En todos los casos, sin embargo, la cura por gracia conlleva una paradoja: al ser siempre un regalo —no hemos hecho nada por conseguirla, no nos la hemos merecido—, no hay argumento que sustente la remisión de la pena. Por esto, aunque pareciera haber desparecido, permanece íntegra su materialidad: en lugar de supresión, se da una negación, una simulación, un hacer como si la pena no existiera.

Ahora bien, ¿es posible escapar del castigo que implica conocer nuestro fin y el de todo aquello que amamos o nos acicateó el espíritu y la carne sin tener que fingir que nuestra pena no existe, sin tener que hacer como si nuestra condena no fuera nada y sin requerir de una intervención milagrosa?

Sí, dice Rosset, a través del "sentimiento que resume toda la fuerza de la gracia sin preguntarse por una incierta instancia sobrenatural. Este sentimiento, de experiencia ordinaria, pero no menos misteriosa que la que los teólogos entienden por la gracia, se llama alegría. Y esta alegría no es otra cosa que el sólo y estricto amor por lo real: es decir, ni el amor a la vida ni el amor a una persona ni el amor a sí mismo ni el amor a Dios".

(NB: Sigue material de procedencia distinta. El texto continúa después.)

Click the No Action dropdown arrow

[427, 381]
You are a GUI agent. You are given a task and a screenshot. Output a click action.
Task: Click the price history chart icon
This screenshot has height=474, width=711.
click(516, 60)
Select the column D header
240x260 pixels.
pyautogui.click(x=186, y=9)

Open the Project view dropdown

Y es que el amor por lo real —no aquello que se conserva sino aquello que está presente en todo momento, es decir, no una pintura sino la realidad que ésta festejaba— es previo al amor a la vida, porque lo real es anterior a la vida y, por lo tanto, trasciende a la muerte, pues será lo único que permanecerá después de ésta. Desgraciadamente, esta alegría, este amor por lo real, es inconfesable, porque es siempre incomprensible cuando nos toma; como es inesperado, igualmente, el instante en que nos toma.

Nuestra alegría es —lo será siempre— irracional, inexplicable e incompartible. Tan irracional, inexplicable e incompartible que se vuelve única cada vez que nos secuestra, tan única y tan diferente a la de cualquier otro ser humano —e incluso a cualquier otra alegría que nos tome a nosotros mismos en otro instante—, que se vuelve total y absolutamente idiota.

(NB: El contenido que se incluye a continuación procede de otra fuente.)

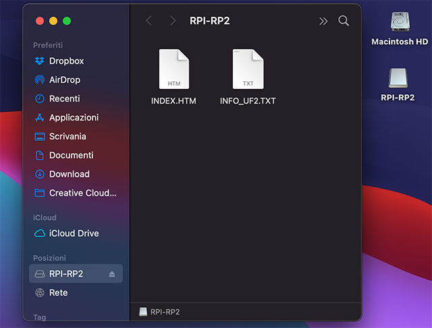Go back with the left chevron button
The width and height of the screenshot is (432, 328).
pos(149,21)
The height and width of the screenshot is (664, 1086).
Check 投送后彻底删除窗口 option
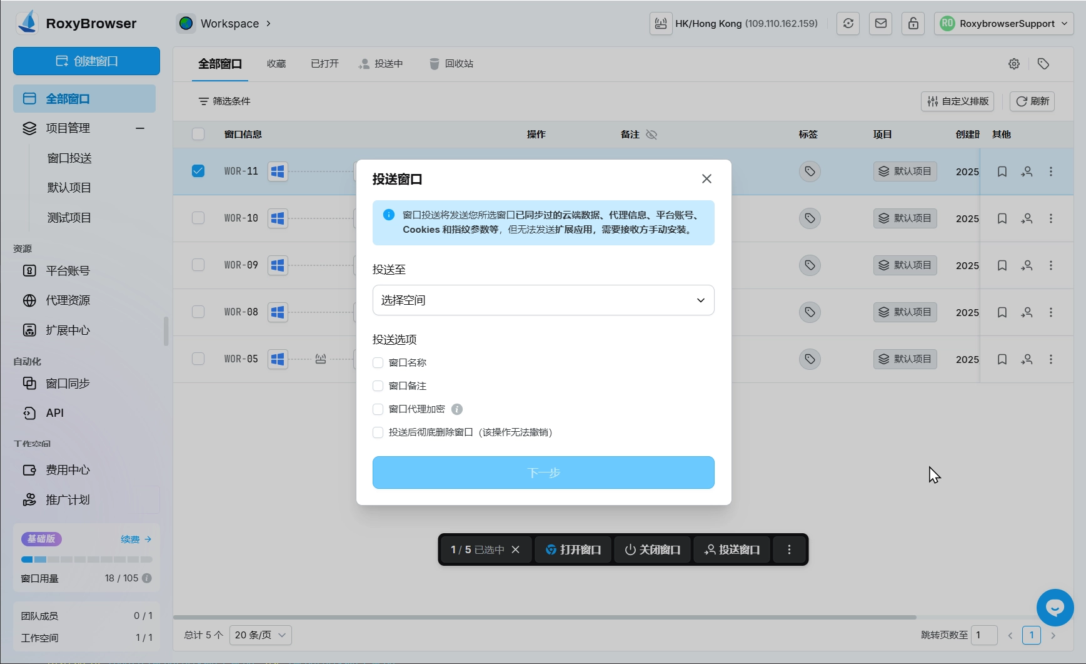point(378,432)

Y está es la clave del asunto: para que la alegría nos rapte, para que podamos trascender la consciencia de la finitud, esa conciencia que nos condena a ser muertos vivientes, es decir, para volver a ser, aunque sea por un instante, seres vivos y en plenitud, debemos cultivar y abrazar nuestra propia idiotez.

¿Cómo podemos hacer esto? Primero: negándonos a seguir los mandamientos de la moral y la ética impuestos por el capitalismo; segundo: revelándonos contra las culpas impuestas por las tres religiones de El Libro, y tercero: dinamitando todas las formas de individualidad.

Pero, sobre todo, amando lo real, es decir, fomentando las situaciones que nos ayudan a traspasar las apariencias y que acontecen entre dos o más personas: compartiendo sentimientos, dejándonos secuestrar por una obra artística, alterando nuestros estados de conciencia, poniéndonos en el lugar del otro.

La única condición que enfrentamos es la de estar dispuestos a deshabitarnos, a abandonarnos permitiendo que aquellos que también somos, que aquellos que mantenemos en nuestros márgenes, sin darnos cuenta, nos gobiernen de tanto en tanto.

Y es que, a veces, para reconocer el mundo, para ser parte de éste, para asistir a lo real y para olvidarnos de la muerte, lo que nos hace falta es irreflexión, desconcierto e idiotez.